1. \(\frac{d^4y}{dx^4}+ sin(y''')\)
Ans: The order of the differential equation is 4 because the highest power of the highest derivative is 4. The degree of the given equation is not defined since it is nota polynomial equation
2. \(y^{'} + 5y = 0\)
Ans: The order of the equation is 1 and the degree of the equaion is also 1.
3. \(\left(\frac{ds}{dt}\right)^4 + 3s\frac{d^2s}{dt^2} = 0\)
Ans: The highest order derivative present in the given differential equation is \(\frac{d^2s}{dt^2}\), so its order is 2. It is a polynomial equation in \(\frac{d^2s}{dt^2}\) and \(\left(\frac{ds}{dt}\right)^4 \) and the highest power raised to \(\frac{d^2s}{dt^2}\) is 1, so its degree is 1.
4. \(\left(\frac{d^2y}{dx^2}\right)^2 + cos\left(\frac{dy}{dx}\right)=0\)
Ans: The highest order derivative present in the given differential equation is \(\frac{d^2y}{dx^2}\), so its order is 2. It is not polynomial equation so its degree is not defined.
5. \(\frac{d^2y}{dx^2}=cos3x + sin3x\)
Ans: The highest order derivative present in the given differential equation is \(\frac{d^2s}{dt^2}\), so its order is 2. It is a polynomial equation in \(\frac{d^2y}{dx^2}\) and the highest power raised to \(\frac{d^2x}{dy^2}\) is 1, so its degree is 1.
6. \((y^{'''})^2 + (y^{''})^2 + (y^{'})^4 + y^5 = 0\)
Ans: The highest order derivative present in the given differential equation is \(y^{'''}\), so its order is 3. It is a polynomial equation in \(y^{'''}\) , \(y^{''}\) and \(y^{'}\) and the highest power raised to \(y^{'''}\) is 2, so its degree is 2.

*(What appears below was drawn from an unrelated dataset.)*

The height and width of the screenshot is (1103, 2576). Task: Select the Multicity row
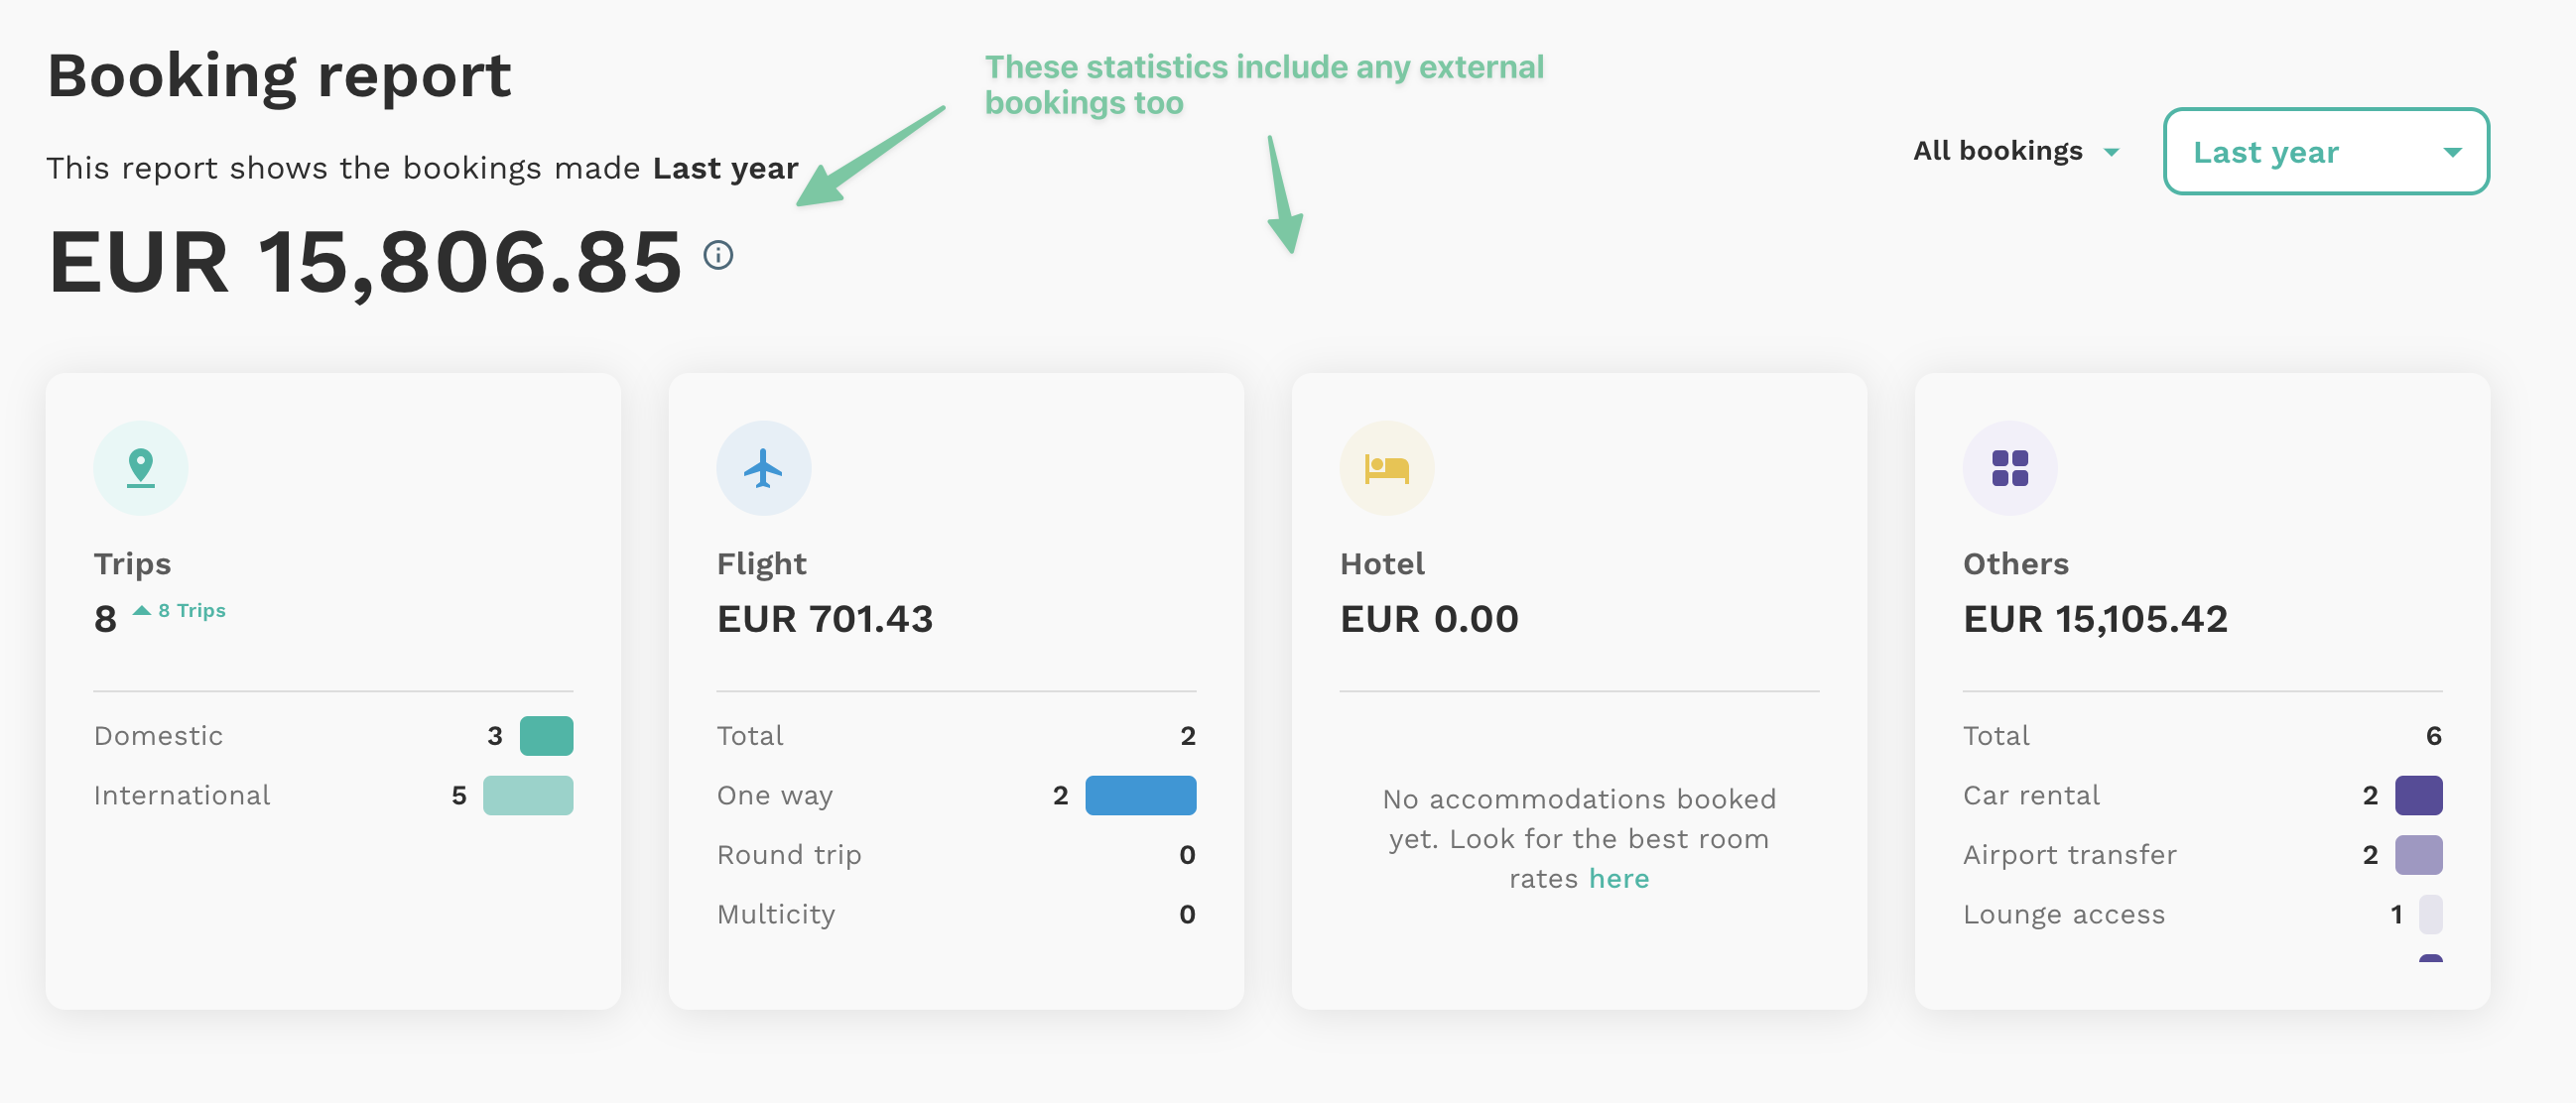[956, 915]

7. \(y^{'''} + 2y^{''} + y^{'} = 0\)
Ans: The highest order derivative present in the given differential equation is \(y^{'''}\), so its order is 3. It is a polynomial equation in \(y^{'''}\) , \(y^{''}\) and \(y^{'}\) and the highest power raised to \(y^{'''}\) is 1, so its degree is 1.
8. \(y{'} + y = e^x\)
Ans: The highest order derivative present in the given differential equation is \(y^{'}\), so its order is 1. It is a polynomial equation in \(y^{'}\) and the highest power raised to \(y^{'}\) is 1, so its degree is 1.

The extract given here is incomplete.